Excerpt:

····················

Aare Ona Kakanfo of Yorubaland, Iba Gani Adams has described the decision by the Inspector-General of Police ,Mr. Mohammed Adamu to work with the Oodua Peoples Congress, OPC in an attempt to find a lasting solution to recent insecurity challenges in the South-West as a good step in the right direction.
Adams who is also the National Co-ordinator of OPC made this disclosure in a chat with select journalists in Lagos
He also spoke on other issues of national interests.
What is your assessment of the steps being taken so far on the insecurity challenges in the South- West especially given the recent Security Summit held in Oyo State where the IGP, Mohammed Adamu promised to partner with the OPC to fight insecurity in the South West?

····················

To be done:
A. In the news excerpt on Gani Adams, in which state was the recent Security Summit held?
B. Print the passage of the news excerpt on Gani Adams starting at "Aare Ona Kakanfo" and ending at "the South West?".
C. Which place names (regions, states, or cities) does the news excerpt on Gani Adams mention?

Dataset content:
····················

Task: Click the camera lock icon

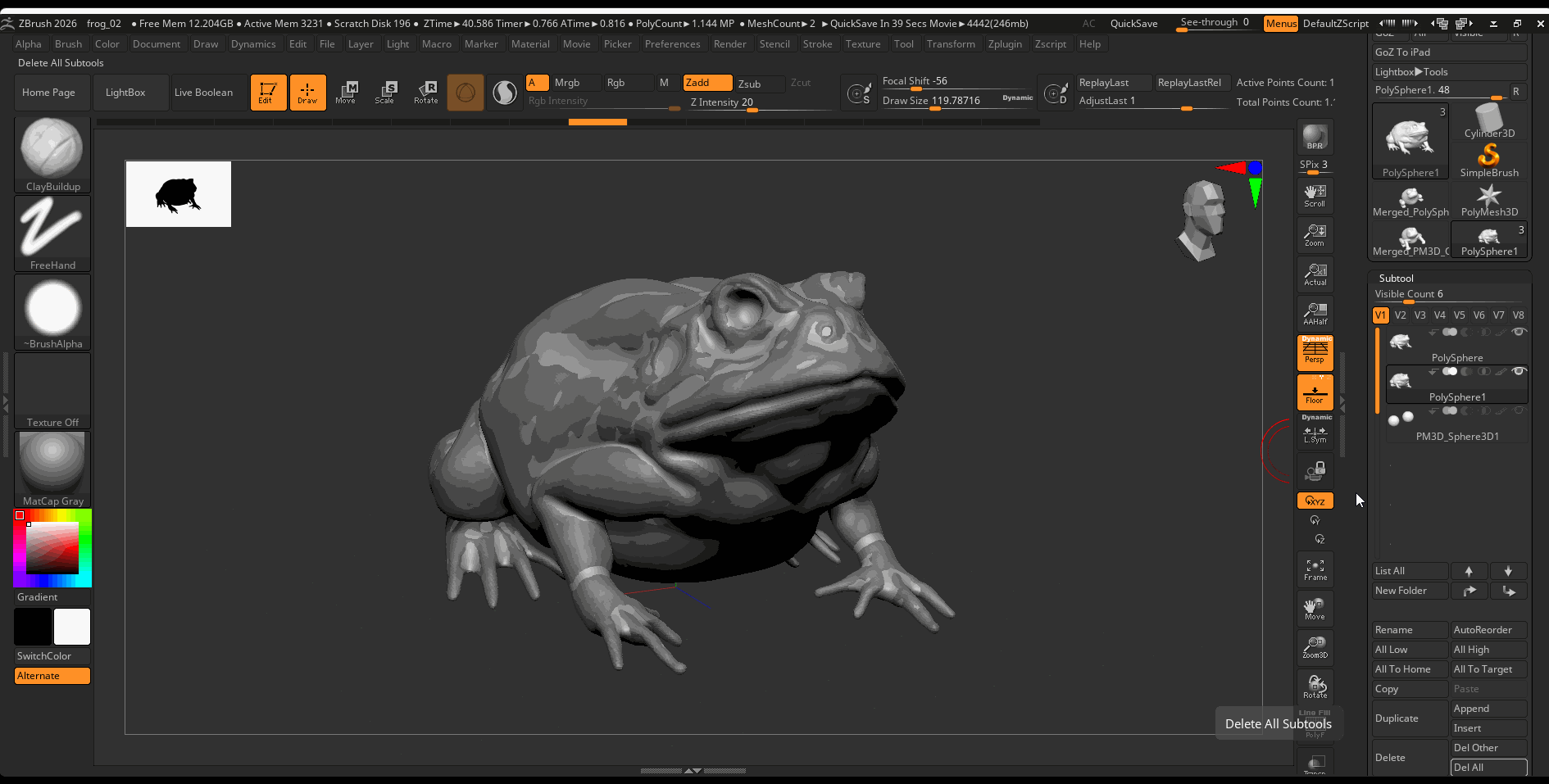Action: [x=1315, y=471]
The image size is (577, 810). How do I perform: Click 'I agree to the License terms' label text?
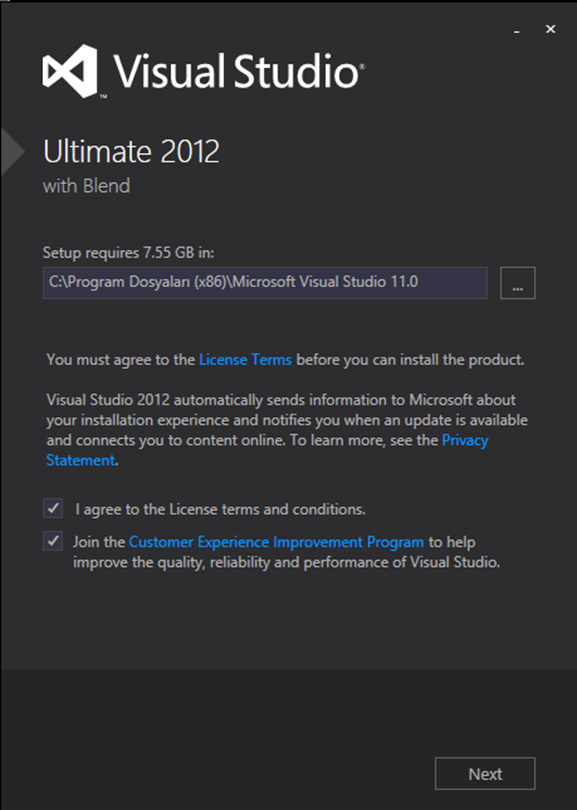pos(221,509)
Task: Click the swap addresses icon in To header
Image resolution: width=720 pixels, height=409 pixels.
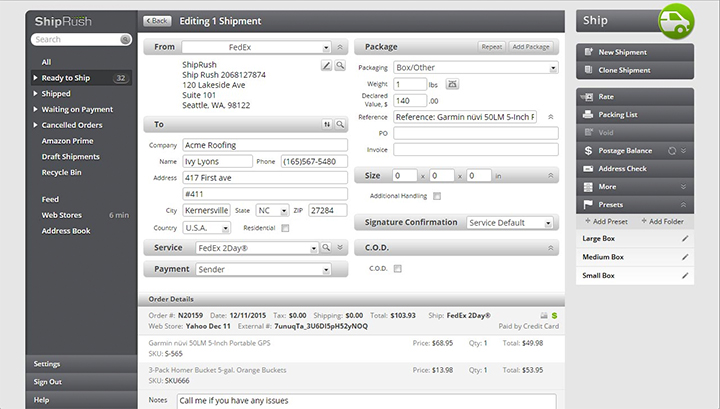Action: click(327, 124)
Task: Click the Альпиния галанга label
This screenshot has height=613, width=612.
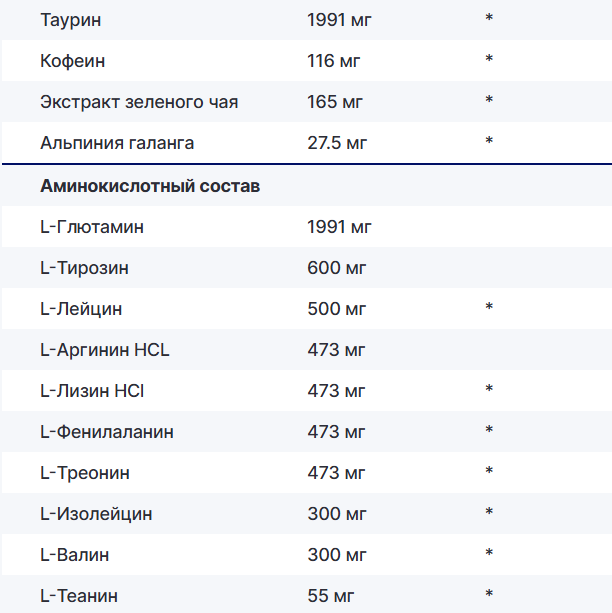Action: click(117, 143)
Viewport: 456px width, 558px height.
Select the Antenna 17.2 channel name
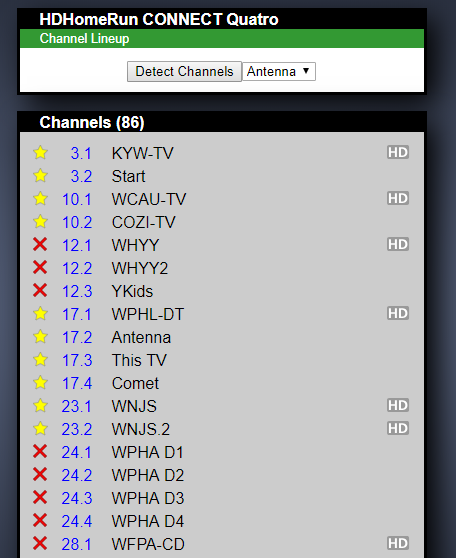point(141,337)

····················

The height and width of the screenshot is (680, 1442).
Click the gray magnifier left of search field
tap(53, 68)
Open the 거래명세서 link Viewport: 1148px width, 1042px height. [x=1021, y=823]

····················

Task answers:
A. Oyo State

B.
Aare Ona Kakanfo of Yorubaland, Iba Gani Adams has described the decision by the Inspector-General of Police ,Mr. Mohammed Adamu to work with the Oodua Peoples Congress, OPC in an attempt to find a lasting solution to recent insecurity challenges in the South-West as a good step in the right direction.
Adams who is also the National Co-ordinator of OPC made this disclosure in a chat with select journalists in Lagos
He also spoke on other issues of national interests.
What is your assessment of the steps being taken so far on the insecurity challenges in the South- West especially given the recent Security Summit held in Oyo State where the IGP, Mohammed Adamu promised to partner with the OPC to fight insecurity in the South West?

C. Yorubaland, the South-West, Lagos, Oyo State